What you need to do
According to the crokinole blog entry below, why did a Nova Scotia company that makes crokinole boards email the writer? Answer in one to three sentences.

Source
============================================================

Tuesday, 24 November 2009

Crokinole

Last time I mentioned that word in a blog entry, I got an email a day or two later from an outfit in Nova Scotia that makes really nice crokinole boards.  They had some sort of internet tracking that notified them whenever people like me used that certain word.  They were very friendly, and I bought a board.















Last night after our reading, I played crokinole with Maurice Mierau and Tracy Hamon.  They're pretty good, but it didn't take long for home board advantage to prevail, at which point Maurice and Tracy lost interest.

Earlier, they'd been telling me I need to go down to WalMart and get some little rubber sleeves to wrap around the pegs.  Something about "random bounces".

So-and-so's basement, so-and-so's car

The other day I had dinner at a brewpub with Cam and Annette so they could share their knowledge about Portugal.  In a gap between map references--the Iberian peninsula spread open on the table--Cam happened to mention that he'd grown up in Hillsdale.  I found out what schools he went to; I knew them well.  I named a half dozen or so prominent figures; he knew them well.  In fact, he knew some of them so well that he gaped in astonishment at my mention of their names.  He'd spent hours and hours with some of these characters, he said.  Once or twice he slammed his palm down on the table, remembering John G., or Alex N., or Gary G.

============================================================

Supplied records
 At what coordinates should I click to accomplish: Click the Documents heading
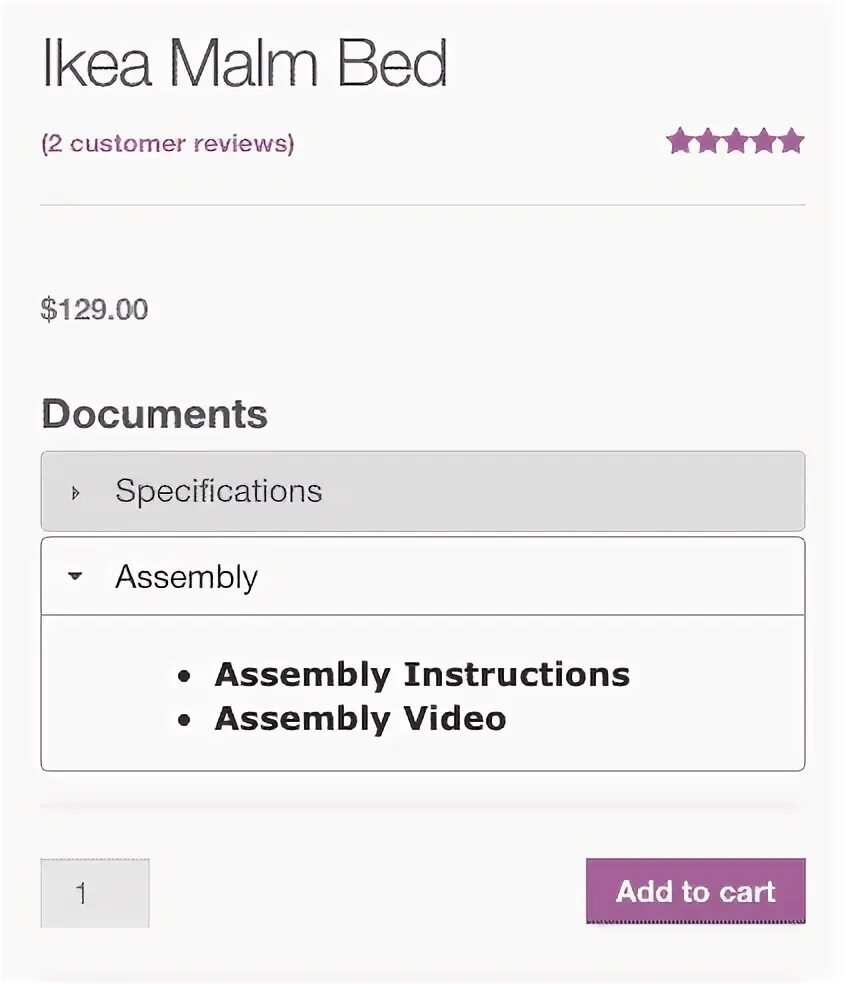154,414
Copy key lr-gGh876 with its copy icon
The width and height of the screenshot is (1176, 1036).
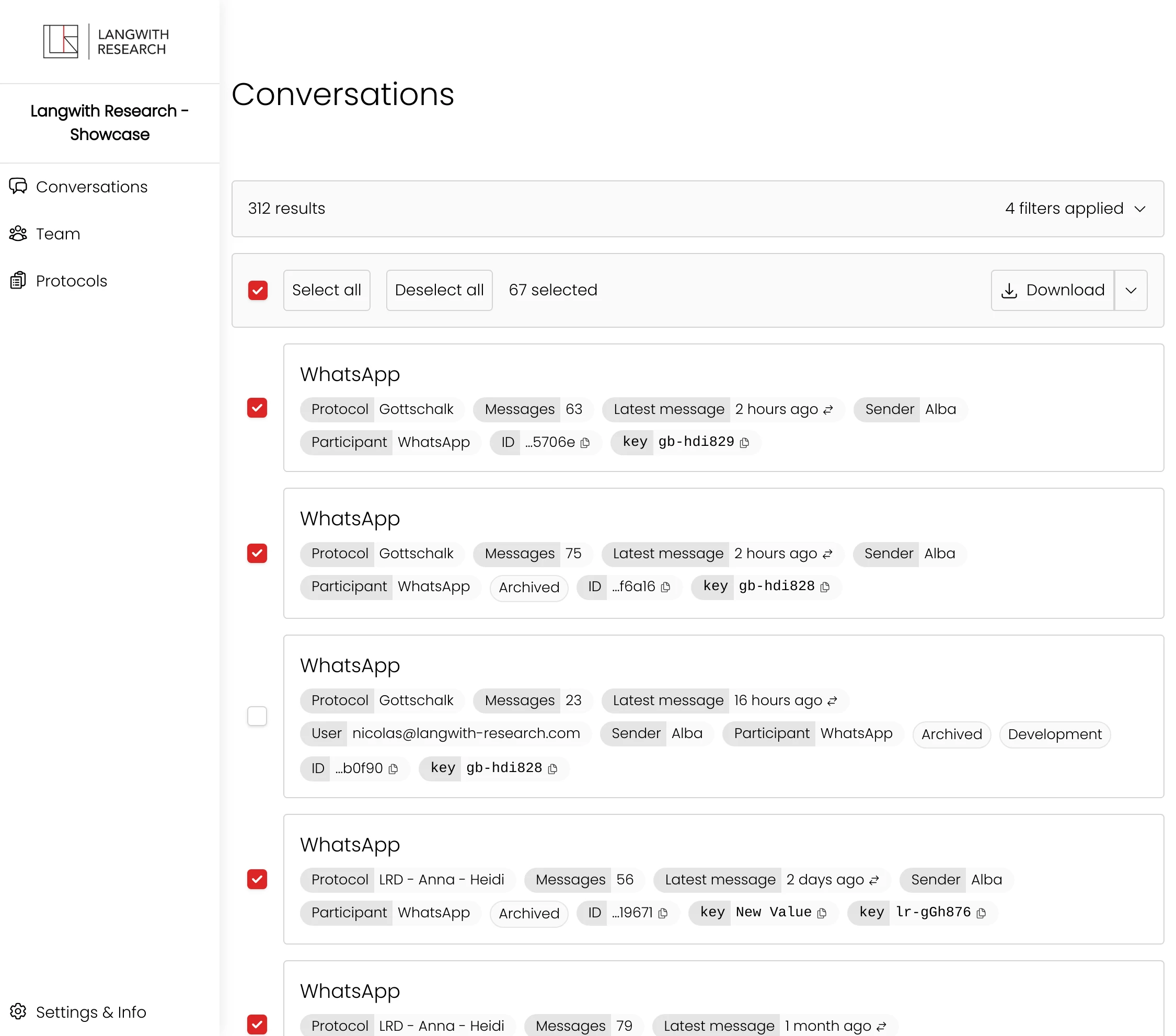[982, 912]
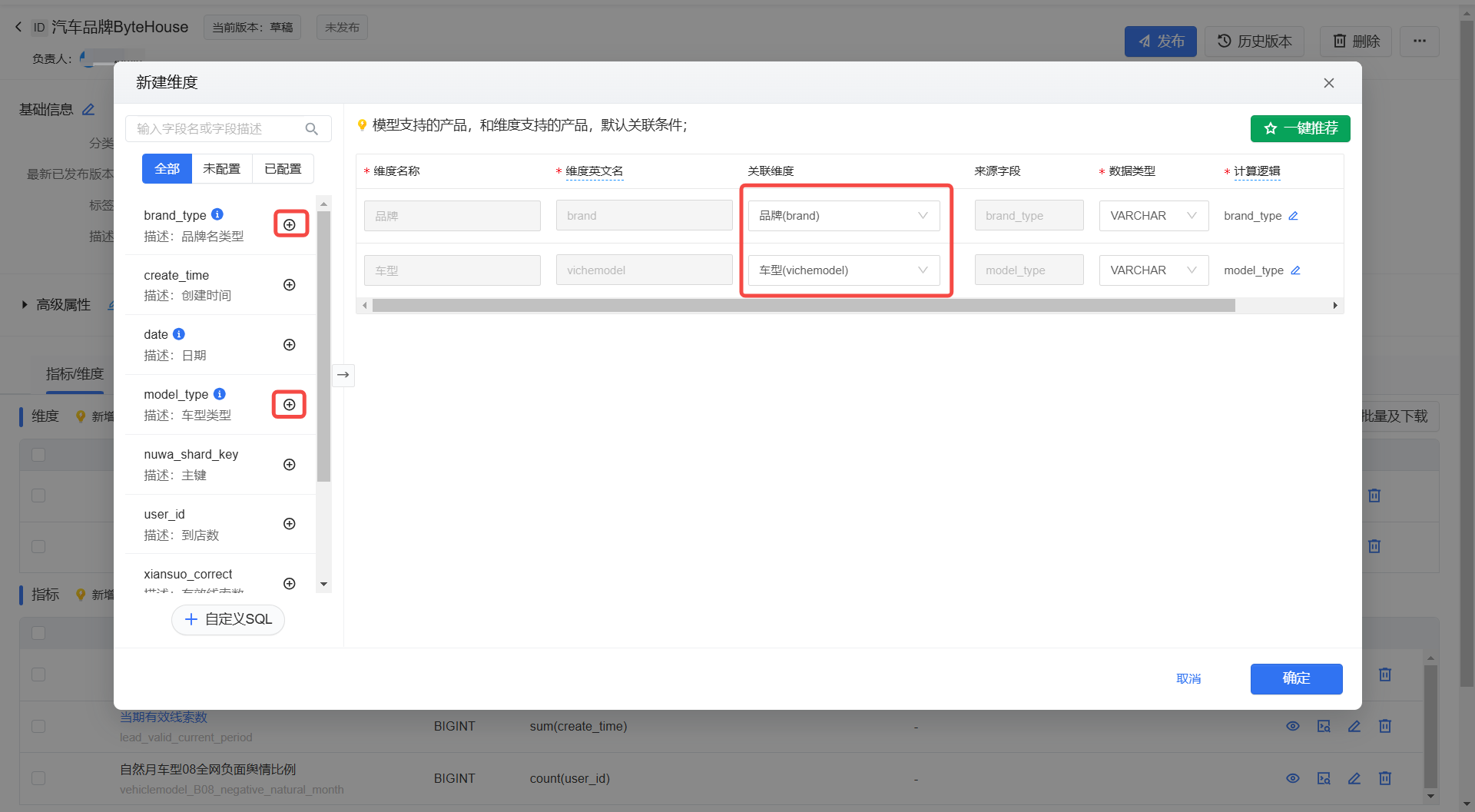The height and width of the screenshot is (812, 1475).
Task: Click plus icon next to model_type
Action: [x=290, y=405]
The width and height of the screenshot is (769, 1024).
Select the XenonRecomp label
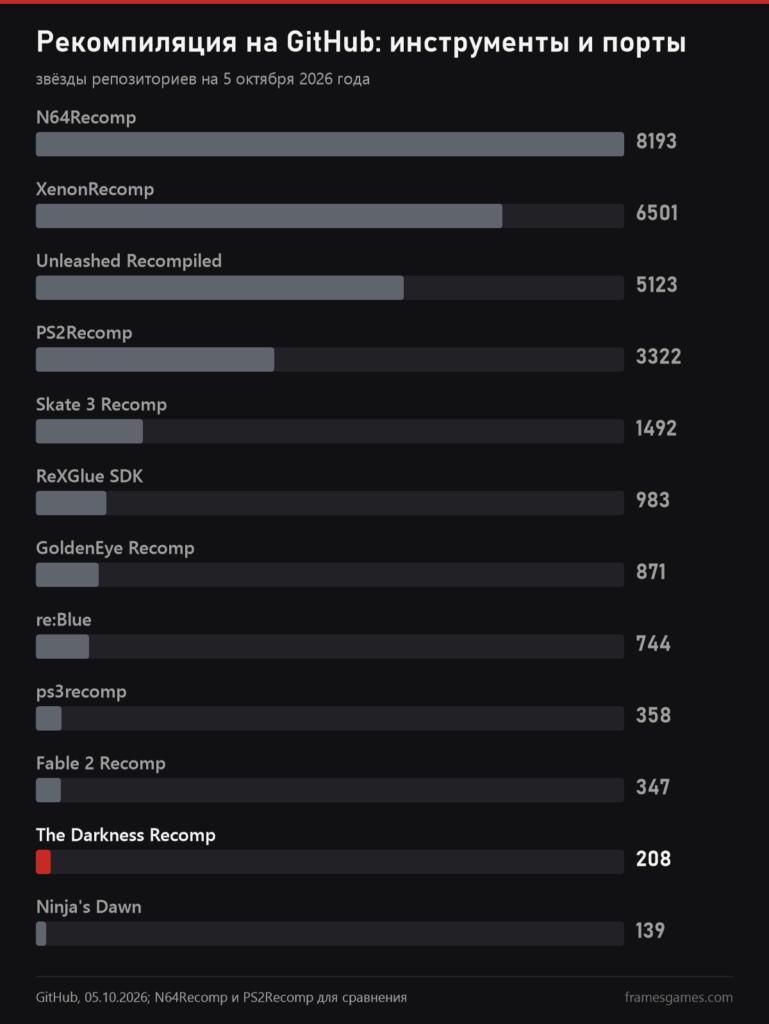[95, 189]
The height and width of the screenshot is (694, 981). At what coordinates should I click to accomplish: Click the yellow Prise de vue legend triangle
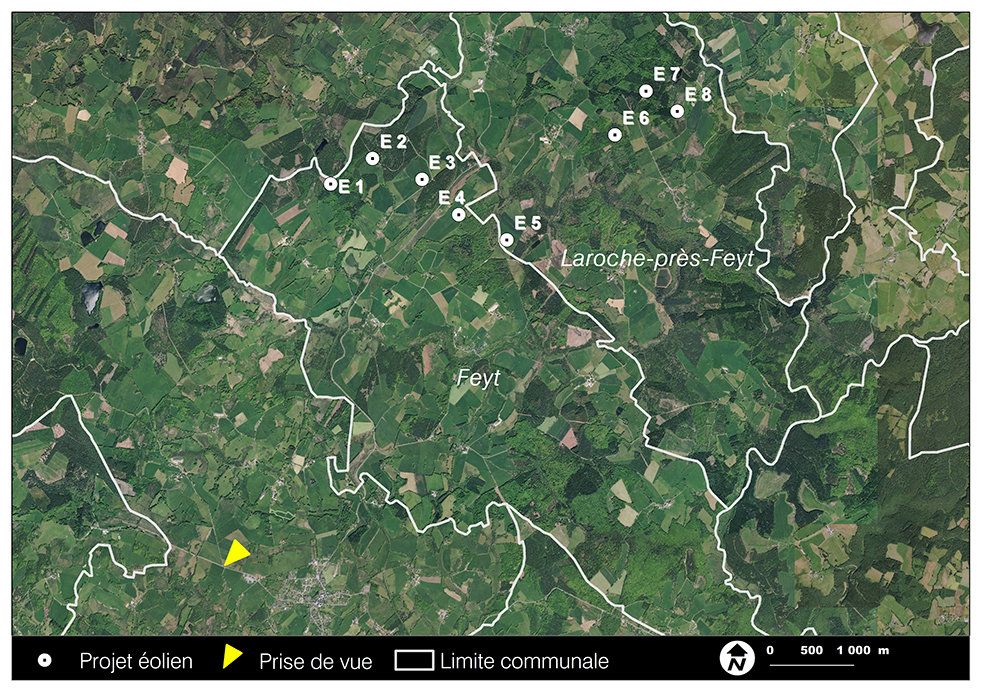click(232, 656)
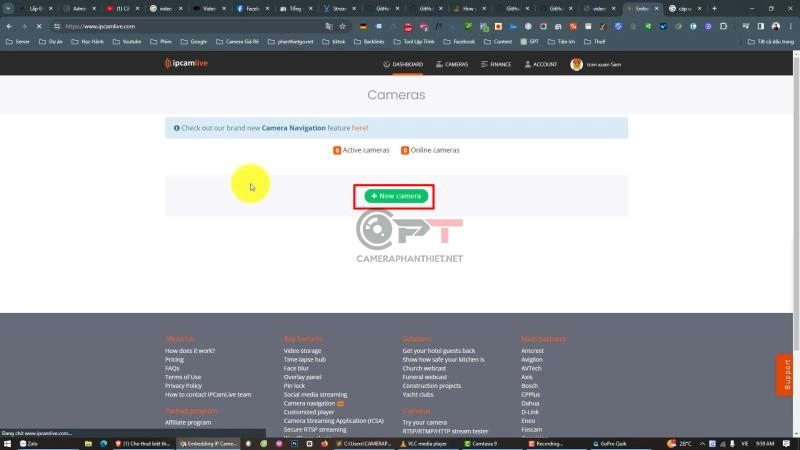This screenshot has width=800, height=450.
Task: Open Video storage under Key features
Action: (x=302, y=351)
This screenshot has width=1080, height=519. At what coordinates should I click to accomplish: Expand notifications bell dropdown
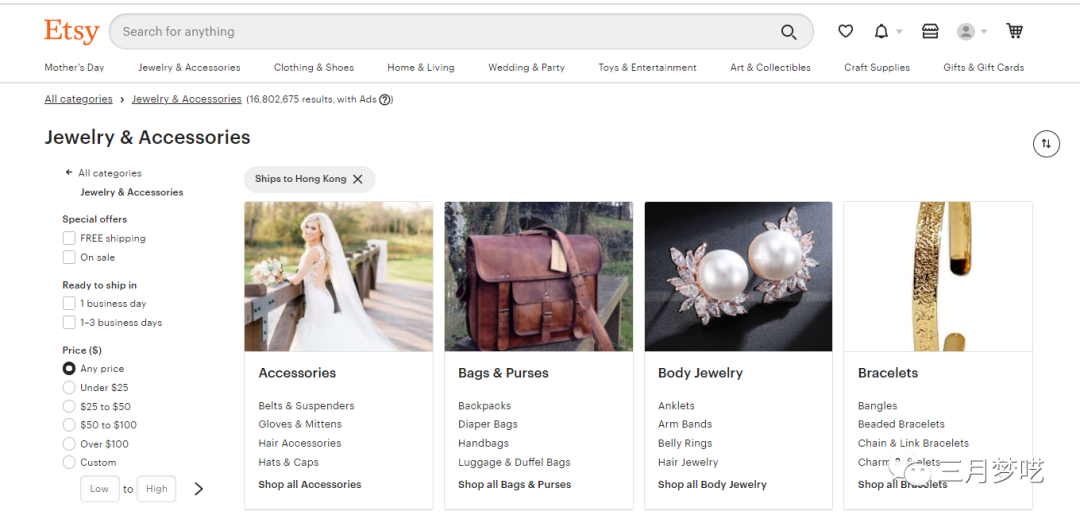pos(886,32)
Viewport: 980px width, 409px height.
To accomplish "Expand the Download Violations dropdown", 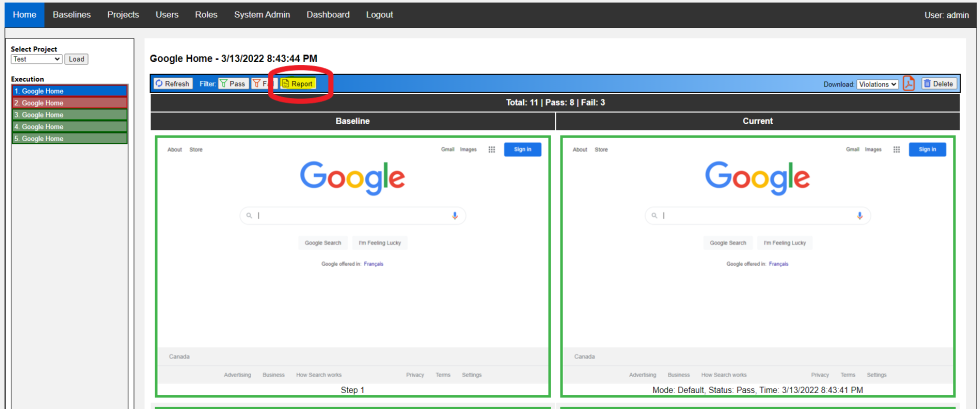I will 877,84.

============================================================

Answer
The company had internet tracking that alerted it whenever people used the word "crokinole." The writer had used that word in an earlier blog entry, so the company was notified and sent an email a day or two later.